Exercise material:
- Opening Delimiter -

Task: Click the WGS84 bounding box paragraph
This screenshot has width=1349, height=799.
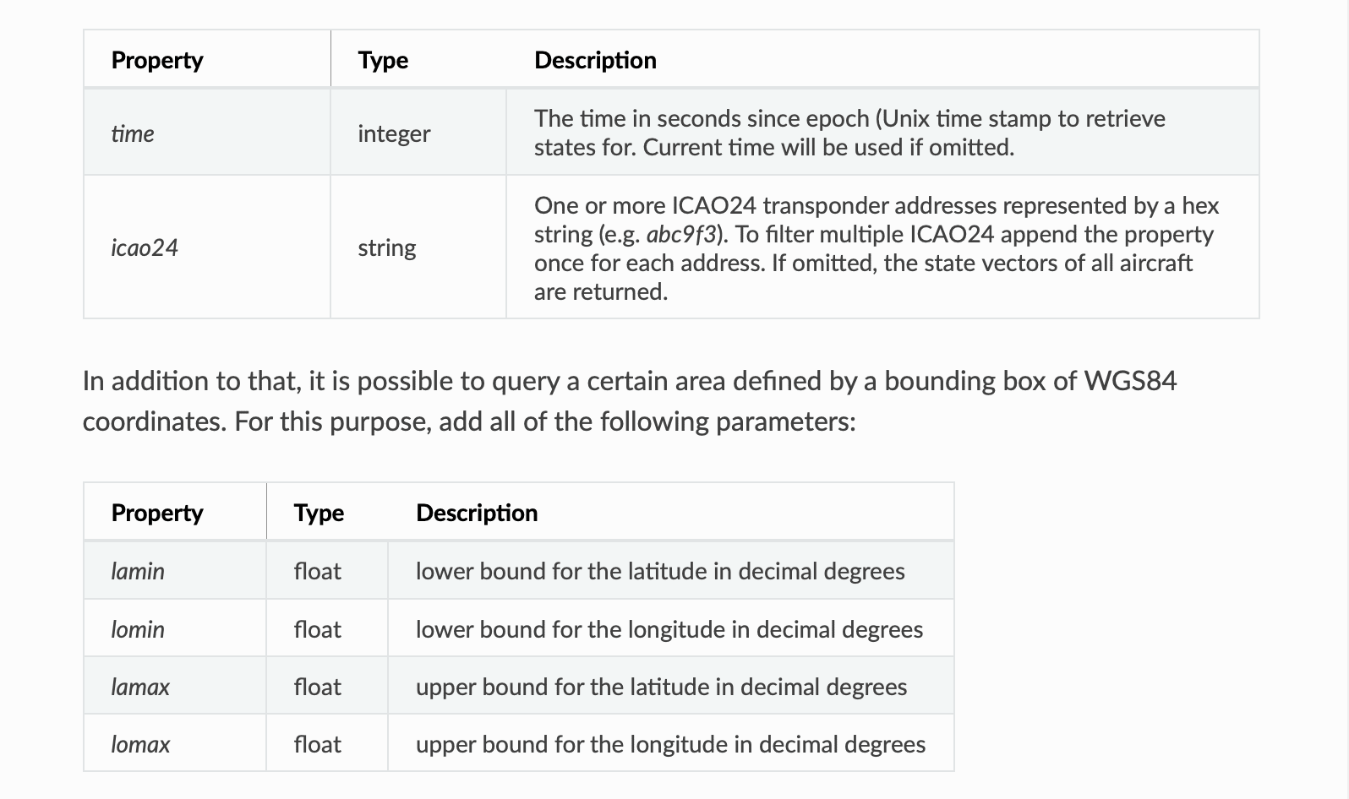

- Closing Delimiter -
- Opening Delimiter -

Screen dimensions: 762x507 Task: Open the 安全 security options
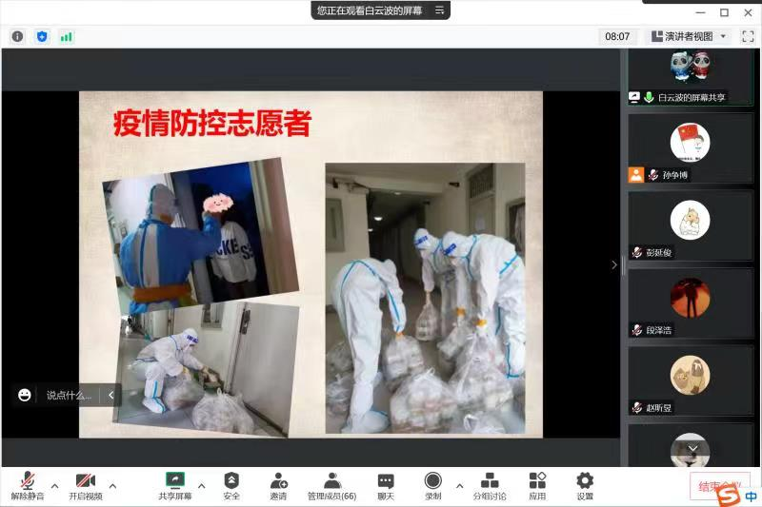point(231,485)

- Closing Delimiter -
- Opening Delimiter -

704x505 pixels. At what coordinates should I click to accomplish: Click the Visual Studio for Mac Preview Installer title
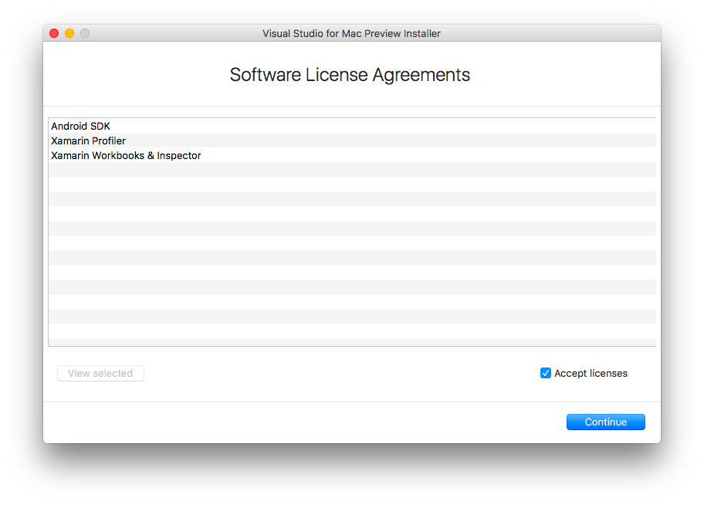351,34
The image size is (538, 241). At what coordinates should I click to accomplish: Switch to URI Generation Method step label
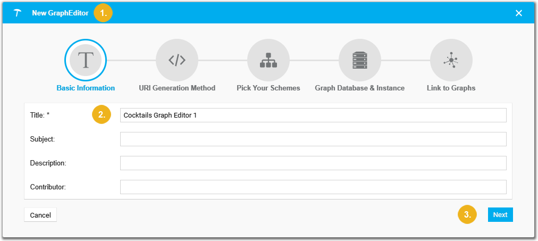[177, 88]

- Closing Delimiter -

What the exercise asks:
In the listing above, locate the line containing "Task: Click the WGS84 bounding box paragraph" and the line containing "This screenshot has width=1349, height=799.". Transcribe those two lines and everything between them, exactly as written.

Answer section:
Task: Click the WGS84 bounding box paragraph
This screenshot has width=1349, height=799.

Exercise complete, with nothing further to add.